This week, the Rainforest Foundation UK (RFUK) launched a new participatory mapping and land use planning project in Maniema province, in the Democratic Republic of Congo (DRC). The launch ceremony took place in the provincial capital, Kindu, and was attended by over 50 participants, including provincial government officials, traditional authorities and civil society representatives.
The project is funded by the German development agency (GIZ) and led in partnership with the DRC based consultancy firm GeoFirst SARL. It builds on RFUK’s award-winning MappingForRights initiative in the Congo Basin, which has already helped over 900 local communities map over seven million hectares of rainforest, as well as a 2016 land use planning pilot project with 10 villages in Balanga sector, Maniema.

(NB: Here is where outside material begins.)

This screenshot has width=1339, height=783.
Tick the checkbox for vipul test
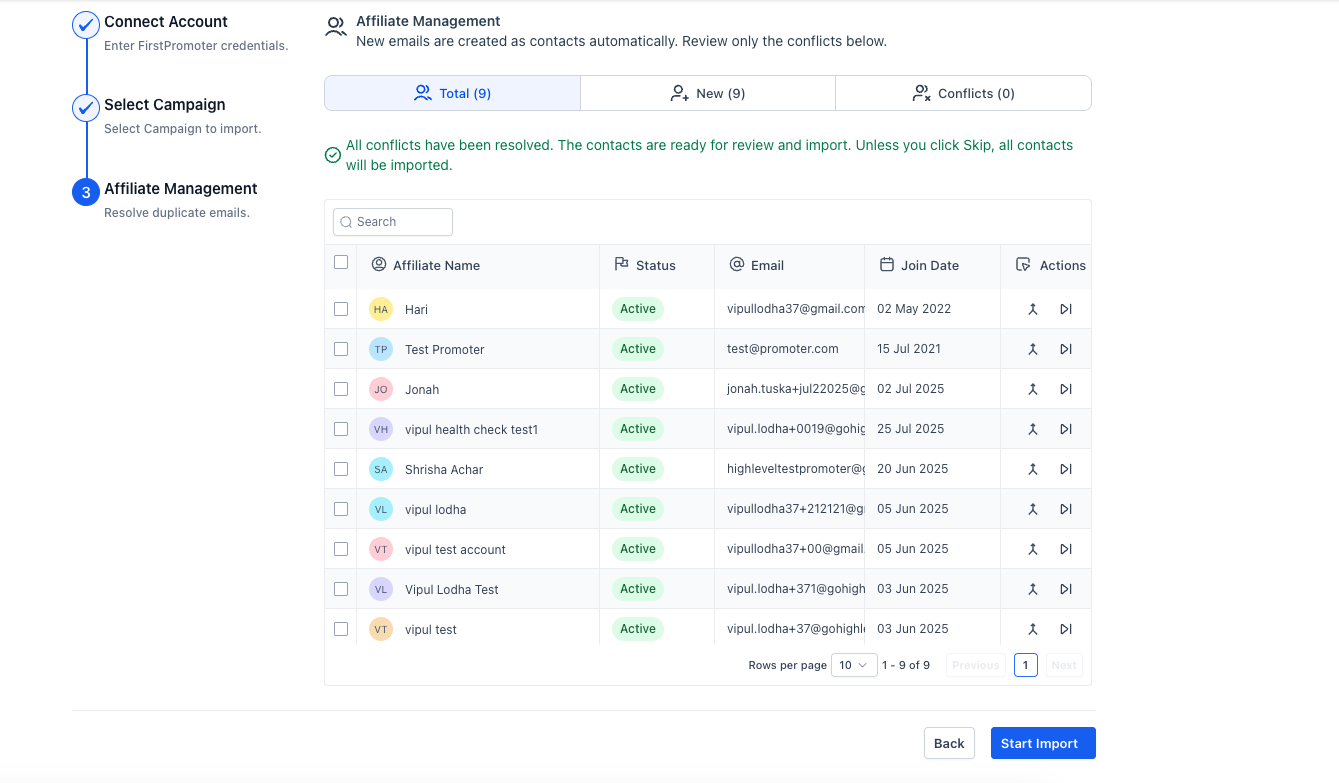point(341,629)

Speaking at the launch ceremony, the provincial environment minister thanked GIZ and RFUK for their support and called for “local communities to take ownership of the project”.
Participatory mapping and land use planning is a process that empowers local people to manage natural resources in a sustainable and organised way. Its main benefit is in optimising natural resources by looking at land use in more holistic terms: taking into consideration physical, socio-economic, legal and cultural factors.
In recent years, there has been a wave of land reform initiatives and land use planning efforts in the Congo Basin, which are increasingly recognised as an effective means of managing natural resources and planning for local development.
RFUK’s work in Maniema aims to develop a community-driven model that will inform land use planning at the local and national level, serving as an example of a more sustainable and equitable approach to land management that could be applied more widely in DRC. The new project aims to reach roughly 100 villages in the province.
As RFUK’s Project Coordinator, Inès Ayari, explains: “A majority of the local and indigenous communities living in Maniema rely directly on the rainforest for their survival. A people-centred model for land use planning is vitally important for local livelihoods and development. It’s also a big opportunity to build a harmonised and sustainable approach to natural resource management in the region.”
Maniema is one of several regions where RFUK is supporting land use planning initiatives. Similar projects are now underway in western DRC and in Cameroon.